DATA EXTRACTS section start

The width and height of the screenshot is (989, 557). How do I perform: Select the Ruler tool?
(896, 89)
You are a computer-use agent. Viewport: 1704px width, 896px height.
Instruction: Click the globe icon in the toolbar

DATA EXTRACTS section end
DATA EXTRACTS section start

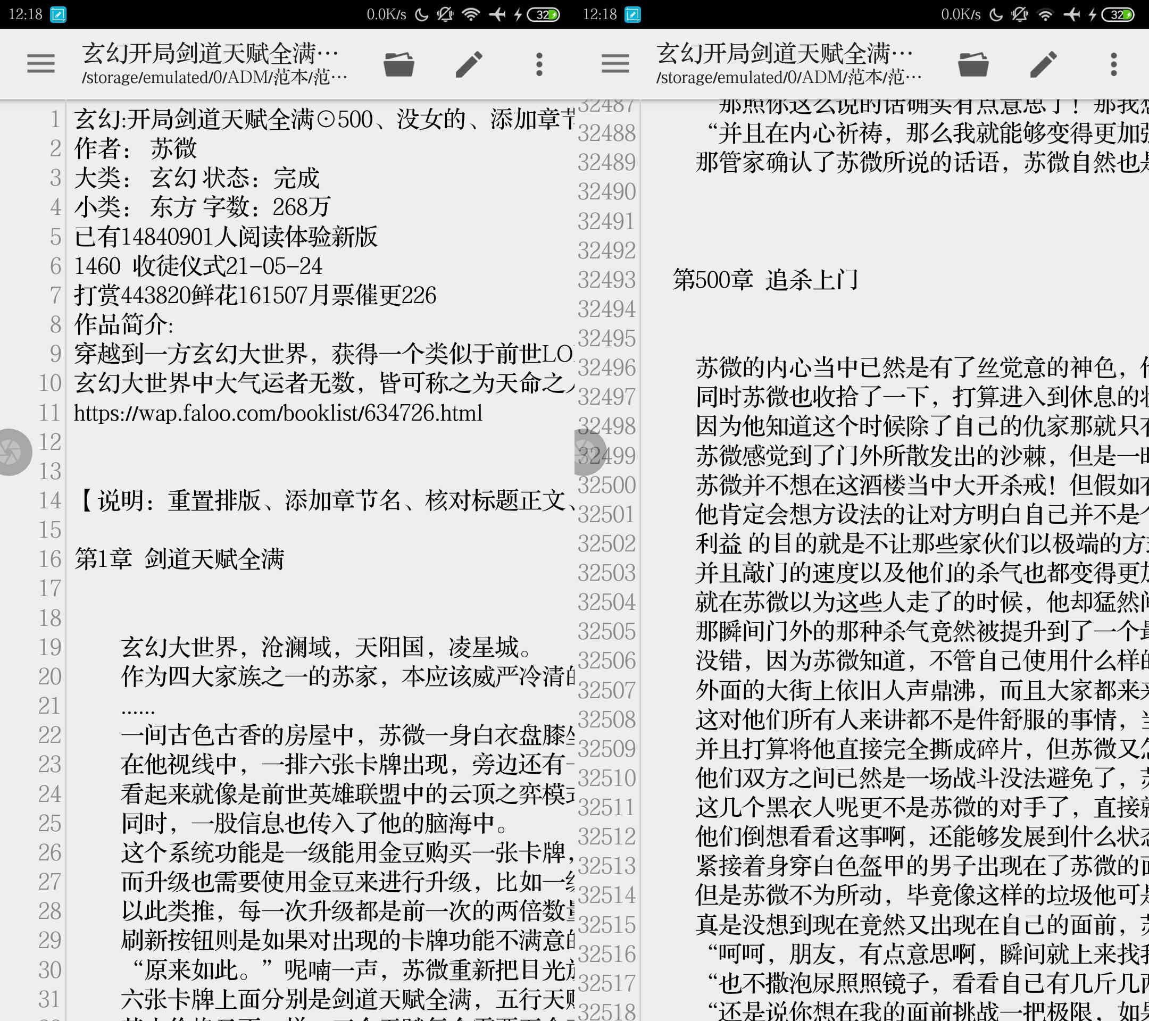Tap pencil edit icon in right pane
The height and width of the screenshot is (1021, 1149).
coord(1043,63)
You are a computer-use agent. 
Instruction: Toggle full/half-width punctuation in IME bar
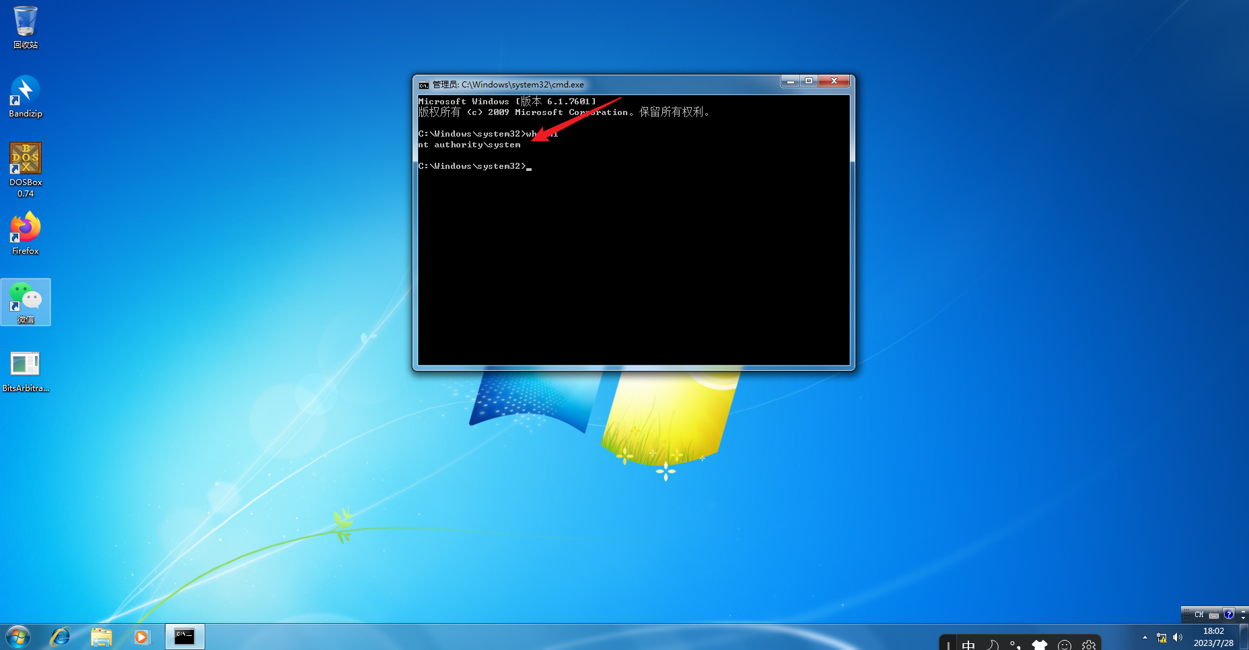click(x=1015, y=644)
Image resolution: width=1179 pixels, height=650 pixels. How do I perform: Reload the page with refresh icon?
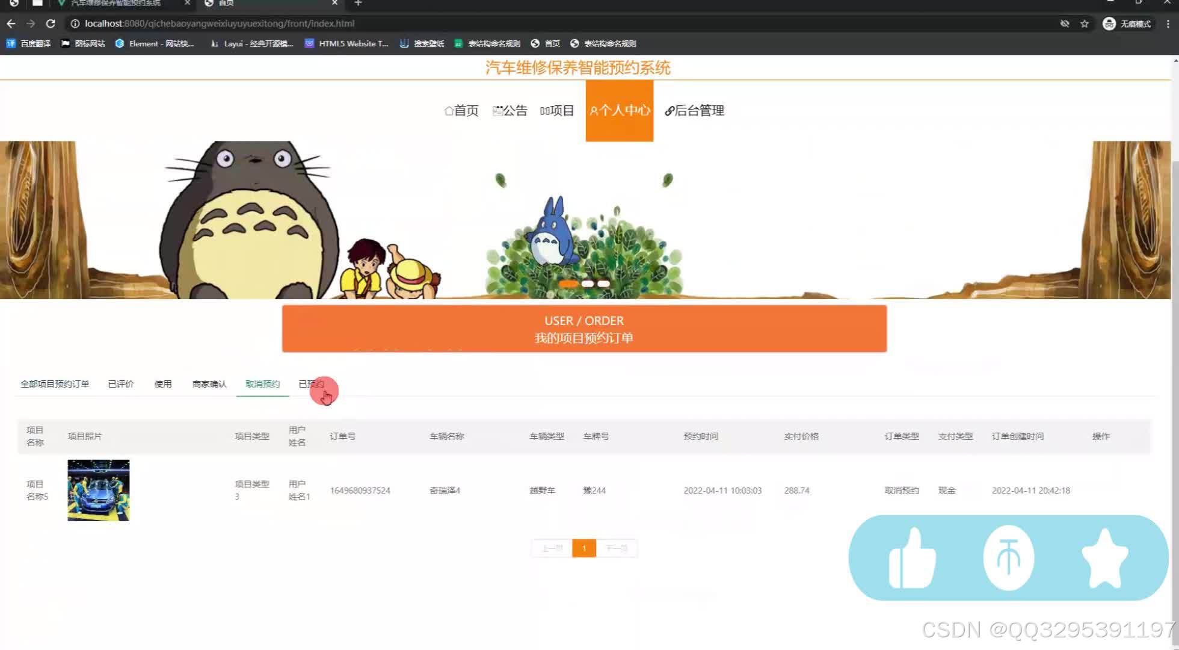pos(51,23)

DATA EXTRACTS section end
DATA EXTRACTS section start

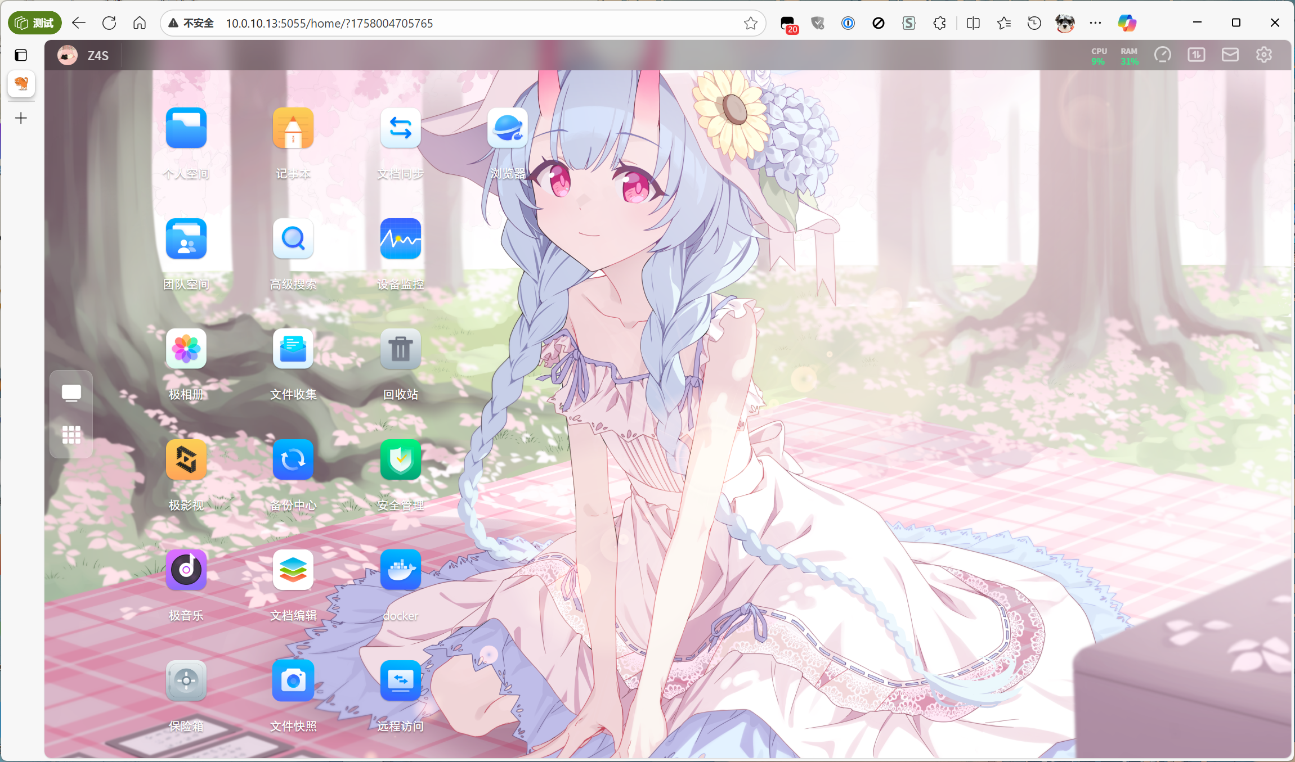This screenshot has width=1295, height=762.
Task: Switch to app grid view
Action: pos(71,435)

DATA EXTRACTS section end

Look above for the line that contains "You are a computer-use agent. Viewport: 1704px". Starting there, transcribe every line exactly until you have copied the line that contains "Instruction: Click the".

You are a computer-use agent. Viewport: 1704px width, 896px height.
Instruction: Click the globe icon in the toolbar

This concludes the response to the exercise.